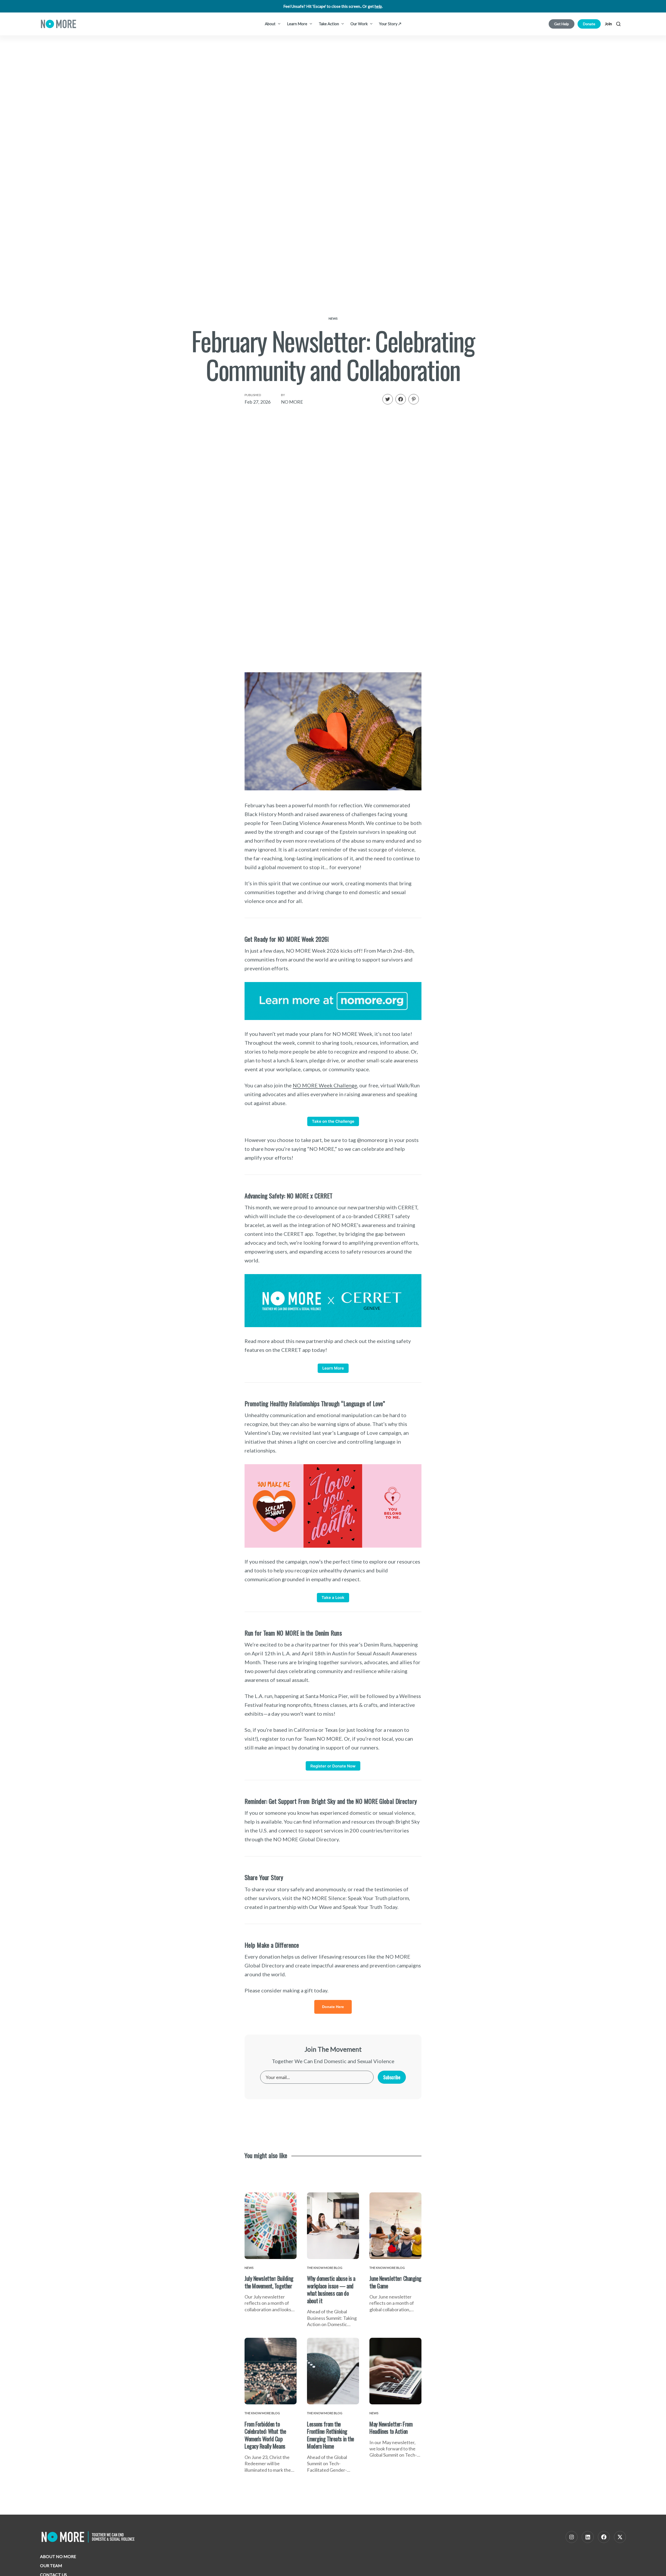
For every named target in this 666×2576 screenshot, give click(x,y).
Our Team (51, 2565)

========

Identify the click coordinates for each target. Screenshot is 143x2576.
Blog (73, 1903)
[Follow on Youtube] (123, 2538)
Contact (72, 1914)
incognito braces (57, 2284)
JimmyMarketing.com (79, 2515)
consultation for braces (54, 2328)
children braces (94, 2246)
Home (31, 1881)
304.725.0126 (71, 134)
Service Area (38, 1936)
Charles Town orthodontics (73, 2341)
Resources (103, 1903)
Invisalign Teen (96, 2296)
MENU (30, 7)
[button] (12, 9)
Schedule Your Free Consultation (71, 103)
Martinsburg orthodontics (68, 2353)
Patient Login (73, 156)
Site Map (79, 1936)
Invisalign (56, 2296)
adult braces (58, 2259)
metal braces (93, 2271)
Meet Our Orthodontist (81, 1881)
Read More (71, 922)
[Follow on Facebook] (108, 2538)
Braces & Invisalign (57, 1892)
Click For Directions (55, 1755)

========

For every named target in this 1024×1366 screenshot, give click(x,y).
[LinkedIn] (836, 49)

========

Lines of the material may hold the string "orthodontics". Copy each one that does.

RESPONSE BELOW:
Charles Town orthodontics (73, 2341)
Martinsburg orthodontics (68, 2353)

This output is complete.